Bears in the Woods


Q1: A squirrel in the woods runs 2.0 m/s to the safety of a tree, trying to escape a coyote running at 4.0 m/s. If the coyote and squirrel start running when the coyote is 30 m away, what is the maximum safe distance the squirrel can be from the tree to avoid becoming lunch? Sketch and solve.

If we reflect on this problem for a moment we will realize that both the squirrel and the coyote run for exactly the same length of time. So time is common. Since we are given a speed (4m/s and 2m/s) and since we need time and distance, we can use the equation: V= d/t   so, d=Vt

Time distance covered by coyote distance covered by the squirrel distance separating them
1 sec (4m/s) x 1 sec = 4 m (2 m/s) x 1 sec = 2 m 30 - (4-2) = 28 m
2 sec (4 m/s) x 2 sec = 8 m (2 m/s) x 2 sec = 4 m 30 - (8-4) = 26 m

Notice how I am finding the distance separating the two?

30m - (distance covered by coyote - distance covered by squirrel)
or 30m - (4m/s x t - 2m/s x t)
and since we are trying to find when they are 0 meters apart, we have:
30 - (4t - 2t) = 0
or 30 - 4t + 2t =0   or -4t + 2t + 30 = 0

I can rewrite my expression and get this:

-4t + 2t + 30 = 0

-4t + 2t = -30    and now I can solve for t, time:

-2t = -30

t= 15 seconds, meaning that at 15 seconds the squirrel and the coyote are 0 meters apart.
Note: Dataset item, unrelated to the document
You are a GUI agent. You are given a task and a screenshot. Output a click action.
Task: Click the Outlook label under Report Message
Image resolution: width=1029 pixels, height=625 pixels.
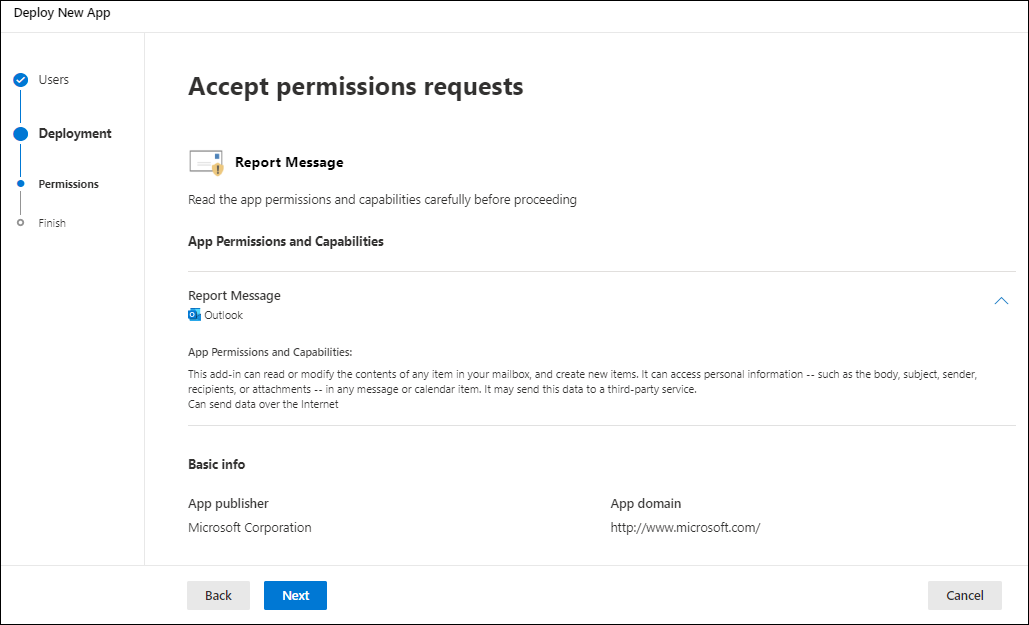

So, how far can the squirrel run in 15 seconds?

V = d/t   --->   Vt = d     (2 m/s) x 15 s = d    d = 30 meters

Therefore the squirrel must be less than 15 seconds (30 meters) from a tree.

Q2: A tourist in Yosemite runs 2.5 m/s to the safety of his car, trying to escape a grizzly bear running at 4.0 m/s. The bear starts chasing the tourist from 50m away. What is the maximum safe distance the tourist can be away from his car to escape becoming an unfortunate statistic? Sketch and solve.

Given: a. Tourist can run 2.5 m/s
b. Bear can run 4.0 m/s
c. Distance between them 50 m
Find: How far can the tourist be from his car?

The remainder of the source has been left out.